Buying online, direct from AT&T was not easy for me. Selecting a plan and a phone were easy enough. Completing the order and paying were quite another matter! As required, I provided my street address for shipping and service location purposes — all well and good. When it came time to pay, however, their system required that the credit card used have the same address as the shipping address (even though the order form allowed for differing information) BUT NO PO BOXES! I’d been receiving my statements at my PO Box for security reasons. Chat sales support said I would have to go to my local AT&T store if I wanted to buy. Well, why do you have an e-commerce Web site??? To get around the restriction, I logged on to my credit card account, changed to electronic billing, changed my physical address to match my shipping address, and after a couple of hours, tried my order again. Vois là! Order completed!

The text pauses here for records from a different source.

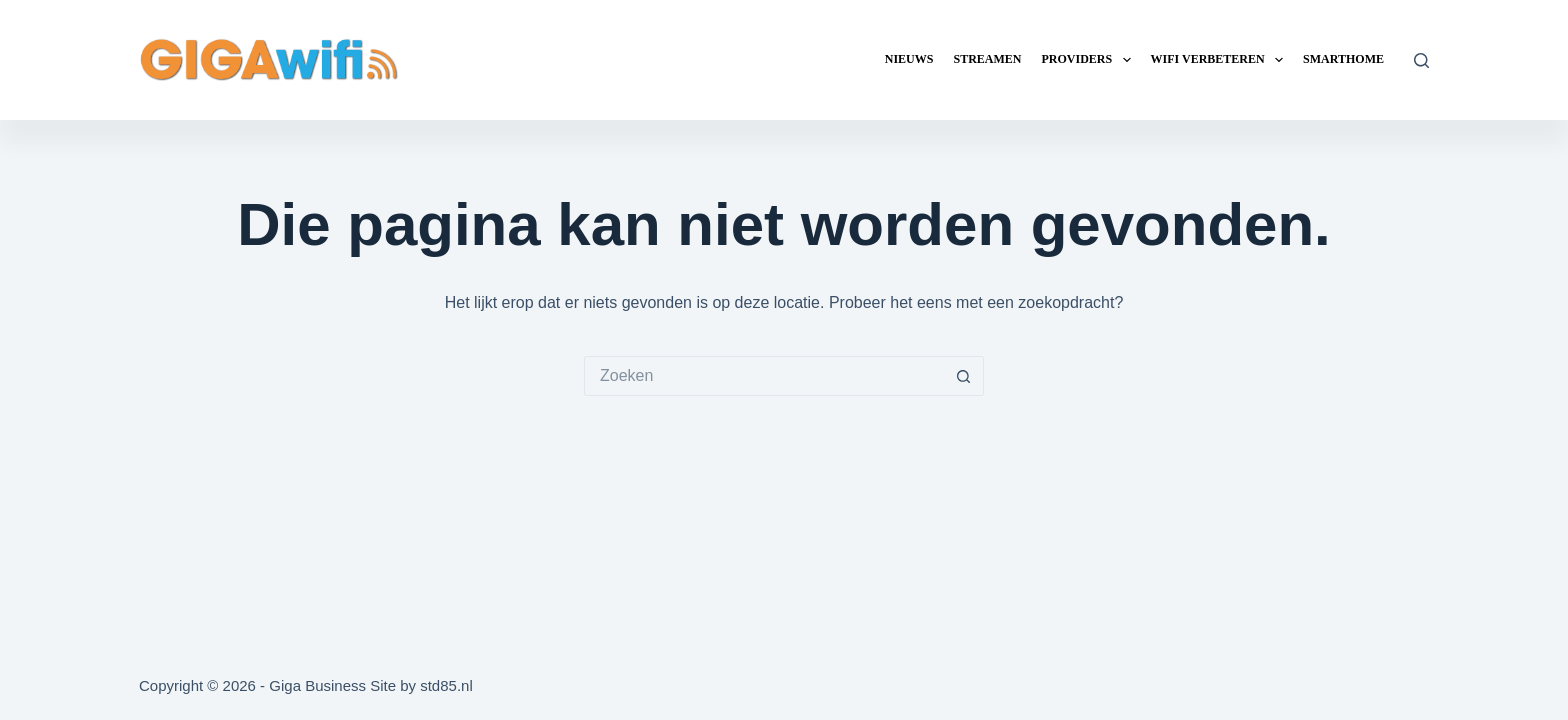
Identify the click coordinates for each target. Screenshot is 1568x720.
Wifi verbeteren (1221, 60)
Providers (1089, 60)
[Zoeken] (1421, 60)
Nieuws (909, 59)
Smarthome (1343, 59)
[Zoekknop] (964, 376)
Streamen (987, 59)
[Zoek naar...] (764, 376)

I’ll probably stick with paperless billing for a while and see how I like it but it’s stupid I had to concoct that little workaround. What did their requirement achieve except frustration on the part of their would-be customer? They’re lucky I was that interested because, at this level of business and for me, it’s another day, another cell phone!
UPDATE: The GoPhone works great in Hiram — even inside the observatory dome! I am very pleased. The phone is only marginally useable at home but everywhere else I’ve traveled (so far) I receive good to excellent signal strength.
During the past few years I have been enjoying making photographs of dragonflies. Though I sometimes see them in unexpected places, I usually travel to nearby ponds and still, small lakes to find the gossamer-winged beauties. Today we spent on errands, traveling all about shopping for groceries, looking in on contractors preparing mom-in-law’s house for sale, buying a new office chair for She Who Must Be Obeyed. Arriving back at home, walking ’round the bend to our house what should I see but a big, beautiful dragonfly perched at eye-level, just to the left of our screen door! I hesitated a bit thinking the big insect would take flight as soon as I approached but no, it stayed put! I was carrying several items so I set them down on the porch, took my trusty G11 from its pouch, set it for macro and moved it. The dragonfly stayed put, even wiped its eye as I lined up shot after shot! Once I was sure I’d gotten as good images as I could, I slowly stretched out my finger and touched the resting flyer’s abdomen. Still, it stayed put! Our visitor stayed in place until I tried to place a piece of white paper under its wing in order to photograph the intricate details then off it went… but only about six feet higher on the same wall. Such a welcome visitor; it’s as if it knew it would be appreciated.
PS – Not long after this, we spotted the resident garter snake sunning itself among the barberry hedges. Hopefully the neighbors will leave mister snake alone.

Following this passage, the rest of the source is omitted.